[[ Record set, beginning ]]

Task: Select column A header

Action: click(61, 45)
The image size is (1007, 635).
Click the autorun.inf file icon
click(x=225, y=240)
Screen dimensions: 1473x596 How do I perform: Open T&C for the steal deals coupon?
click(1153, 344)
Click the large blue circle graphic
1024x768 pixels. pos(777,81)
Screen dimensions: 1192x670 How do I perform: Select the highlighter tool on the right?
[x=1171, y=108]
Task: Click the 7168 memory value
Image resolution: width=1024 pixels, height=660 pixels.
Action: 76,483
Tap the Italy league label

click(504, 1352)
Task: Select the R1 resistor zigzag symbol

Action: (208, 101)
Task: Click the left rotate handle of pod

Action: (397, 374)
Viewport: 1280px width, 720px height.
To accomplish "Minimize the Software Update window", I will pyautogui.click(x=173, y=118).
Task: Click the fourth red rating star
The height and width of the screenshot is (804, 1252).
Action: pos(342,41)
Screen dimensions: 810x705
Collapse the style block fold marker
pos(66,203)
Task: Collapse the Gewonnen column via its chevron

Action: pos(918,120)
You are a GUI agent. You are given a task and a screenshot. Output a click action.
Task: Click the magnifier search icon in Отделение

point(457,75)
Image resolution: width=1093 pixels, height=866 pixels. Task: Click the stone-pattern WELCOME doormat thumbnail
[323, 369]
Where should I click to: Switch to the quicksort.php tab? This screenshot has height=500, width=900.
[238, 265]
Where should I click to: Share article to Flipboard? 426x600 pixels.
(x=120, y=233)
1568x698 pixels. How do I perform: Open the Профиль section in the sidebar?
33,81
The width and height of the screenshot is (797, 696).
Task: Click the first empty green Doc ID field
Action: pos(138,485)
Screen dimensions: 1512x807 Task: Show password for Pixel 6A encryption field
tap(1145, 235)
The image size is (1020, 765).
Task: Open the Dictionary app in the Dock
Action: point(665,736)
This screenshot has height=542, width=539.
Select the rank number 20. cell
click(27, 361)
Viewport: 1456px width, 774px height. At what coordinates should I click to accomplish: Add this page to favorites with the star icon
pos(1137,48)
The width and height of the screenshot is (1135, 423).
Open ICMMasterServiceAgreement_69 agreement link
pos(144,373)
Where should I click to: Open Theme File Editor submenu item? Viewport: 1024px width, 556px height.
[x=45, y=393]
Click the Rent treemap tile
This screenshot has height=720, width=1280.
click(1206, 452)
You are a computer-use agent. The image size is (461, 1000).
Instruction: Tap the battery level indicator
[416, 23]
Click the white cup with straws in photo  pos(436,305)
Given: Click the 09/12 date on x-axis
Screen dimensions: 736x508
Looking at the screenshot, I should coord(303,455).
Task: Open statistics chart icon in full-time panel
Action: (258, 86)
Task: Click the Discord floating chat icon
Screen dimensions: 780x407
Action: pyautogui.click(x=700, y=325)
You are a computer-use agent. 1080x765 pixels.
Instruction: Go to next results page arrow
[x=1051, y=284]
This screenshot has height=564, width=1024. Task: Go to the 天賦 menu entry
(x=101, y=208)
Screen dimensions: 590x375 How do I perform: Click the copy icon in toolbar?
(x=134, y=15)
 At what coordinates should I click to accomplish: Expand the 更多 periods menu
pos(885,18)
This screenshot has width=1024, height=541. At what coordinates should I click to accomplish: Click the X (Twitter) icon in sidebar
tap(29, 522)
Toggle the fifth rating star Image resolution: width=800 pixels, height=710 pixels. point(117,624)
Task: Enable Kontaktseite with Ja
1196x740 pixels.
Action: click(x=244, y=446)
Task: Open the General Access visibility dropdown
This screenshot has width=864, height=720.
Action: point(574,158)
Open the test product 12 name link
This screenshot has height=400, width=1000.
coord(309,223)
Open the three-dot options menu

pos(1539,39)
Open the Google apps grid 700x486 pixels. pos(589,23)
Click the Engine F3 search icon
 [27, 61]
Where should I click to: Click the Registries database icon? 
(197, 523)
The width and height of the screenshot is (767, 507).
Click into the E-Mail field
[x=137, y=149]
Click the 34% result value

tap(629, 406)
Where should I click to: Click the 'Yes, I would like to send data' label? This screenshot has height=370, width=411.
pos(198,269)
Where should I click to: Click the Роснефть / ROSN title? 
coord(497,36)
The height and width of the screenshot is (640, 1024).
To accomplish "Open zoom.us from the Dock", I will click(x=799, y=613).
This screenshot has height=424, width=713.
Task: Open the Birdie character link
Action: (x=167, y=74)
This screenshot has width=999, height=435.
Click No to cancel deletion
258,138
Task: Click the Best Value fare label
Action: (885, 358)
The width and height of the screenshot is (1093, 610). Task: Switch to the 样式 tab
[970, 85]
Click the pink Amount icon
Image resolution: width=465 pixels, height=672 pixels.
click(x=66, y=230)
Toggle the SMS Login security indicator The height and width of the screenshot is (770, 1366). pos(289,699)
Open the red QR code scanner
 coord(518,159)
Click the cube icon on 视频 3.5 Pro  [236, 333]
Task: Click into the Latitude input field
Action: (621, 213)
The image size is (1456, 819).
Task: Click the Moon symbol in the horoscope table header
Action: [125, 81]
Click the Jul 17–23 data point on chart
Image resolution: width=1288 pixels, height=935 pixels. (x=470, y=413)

[[ Record set, end ]]

#### Required action:
Copy out the records in full, matching every line character for character.

#### The completed task:
Task: Select column A header

Action: click(61, 45)
The image size is (1007, 635).
Click the autorun.inf file icon
click(x=225, y=240)
Screen dimensions: 1473x596 How do I perform: Open T&C for the steal deals coupon?
click(1153, 344)
Click the large blue circle graphic
1024x768 pixels. pos(777,81)
Screen dimensions: 1192x670 How do I perform: Select the highlighter tool on the right?
[x=1171, y=108]
Task: Click the 7168 memory value
Image resolution: width=1024 pixels, height=660 pixels.
Action: 76,483
Tap the Italy league label

click(504, 1352)
Task: Select the R1 resistor zigzag symbol

Action: (208, 101)
Task: Click the left rotate handle of pod

Action: (397, 374)
Viewport: 1280px width, 720px height.
To accomplish "Minimize the Software Update window", I will pyautogui.click(x=173, y=118).
Task: Click the fourth red rating star
The height and width of the screenshot is (804, 1252).
Action: pos(342,41)
Screen dimensions: 810x705
Collapse the style block fold marker
pos(66,203)
Task: Collapse the Gewonnen column via its chevron

Action: pos(918,120)
You are a GUI agent. You are given a task and a screenshot. Output a click action.
Task: Click the magnifier search icon in Отделение

point(457,75)
Image resolution: width=1093 pixels, height=866 pixels. Task: Click the stone-pattern WELCOME doormat thumbnail
[323, 369]
Where should I click to: Switch to the quicksort.php tab? This screenshot has height=500, width=900.
[238, 265]
Where should I click to: Share article to Flipboard? 426x600 pixels.
(x=120, y=233)
1568x698 pixels. How do I perform: Open the Профиль section in the sidebar?
33,81
The width and height of the screenshot is (797, 696).
Task: Click the first empty green Doc ID field
Action: pos(138,485)
Screen dimensions: 1512x807 Task: Show password for Pixel 6A encryption field
tap(1145, 235)
The image size is (1020, 765).
Task: Open the Dictionary app in the Dock
Action: point(665,736)
This screenshot has height=542, width=539.
Select the rank number 20. cell
click(27, 361)
Viewport: 1456px width, 774px height. At what coordinates should I click to accomplish: Add this page to favorites with the star icon
pos(1137,48)
The width and height of the screenshot is (1135, 423).
Open ICMMasterServiceAgreement_69 agreement link
pos(144,373)
Where should I click to: Open Theme File Editor submenu item? Viewport: 1024px width, 556px height.
[x=45, y=393]
Click the Rent treemap tile
This screenshot has height=720, width=1280.
click(1206, 452)
You are a computer-use agent. The image size is (461, 1000).
Instruction: Tap the battery level indicator
[416, 23]
Click the white cup with straws in photo  pos(436,305)
Given: Click the 09/12 date on x-axis
Screen dimensions: 736x508
Looking at the screenshot, I should coord(303,455).
Task: Open statistics chart icon in full-time panel
Action: (258, 86)
Task: Click the Discord floating chat icon
Screen dimensions: 780x407
Action: pyautogui.click(x=700, y=325)
You are a computer-use agent. 1080x765 pixels.
Instruction: Go to next results page arrow
[x=1051, y=284]
This screenshot has height=564, width=1024. Task: Go to the 天賦 menu entry
(x=101, y=208)
Screen dimensions: 590x375 How do I perform: Click the copy icon in toolbar?
(x=134, y=15)
 At what coordinates should I click to accomplish: Expand the 更多 periods menu
pos(885,18)
This screenshot has width=1024, height=541. At what coordinates should I click to accomplish: Click the X (Twitter) icon in sidebar
tap(29, 522)
Toggle the fifth rating star Image resolution: width=800 pixels, height=710 pixels. point(117,624)
Task: Enable Kontaktseite with Ja
1196x740 pixels.
Action: click(x=244, y=446)
Task: Open the General Access visibility dropdown
This screenshot has width=864, height=720.
Action: point(574,158)
Open the test product 12 name link
This screenshot has height=400, width=1000.
coord(309,223)
Open the three-dot options menu

pos(1539,39)
Open the Google apps grid 700x486 pixels. pos(589,23)
Click the Engine F3 search icon
 [27, 61]
Where should I click to: Click the Registries database icon? 
(197, 523)
The width and height of the screenshot is (767, 507).
Click into the E-Mail field
[x=137, y=149]
Click the 34% result value

tap(629, 406)
Where should I click to: Click the 'Yes, I would like to send data' label? This screenshot has height=370, width=411.
pos(198,269)
Where should I click to: Click the Роснефть / ROSN title? 
coord(497,36)
The height and width of the screenshot is (640, 1024).
To accomplish "Open zoom.us from the Dock", I will click(x=799, y=613).
This screenshot has height=424, width=713.
Task: Open the Birdie character link
Action: (x=167, y=74)
This screenshot has width=999, height=435.
Click No to cancel deletion
258,138
Task: Click the Best Value fare label
Action: (885, 358)
The width and height of the screenshot is (1093, 610). Task: Switch to the 样式 tab
[970, 85]
Click the pink Amount icon
Image resolution: width=465 pixels, height=672 pixels.
click(x=66, y=230)
Toggle the SMS Login security indicator The height and width of the screenshot is (770, 1366). pos(289,699)
Open the red QR code scanner
 coord(518,159)
Click the cube icon on 视频 3.5 Pro  [236, 333]
Task: Click into the Latitude input field
Action: (621, 213)
The image size is (1456, 819).
Task: Click the Moon symbol in the horoscope table header
Action: [125, 81]
Click the Jul 17–23 data point on chart
Image resolution: width=1288 pixels, height=935 pixels. (x=470, y=413)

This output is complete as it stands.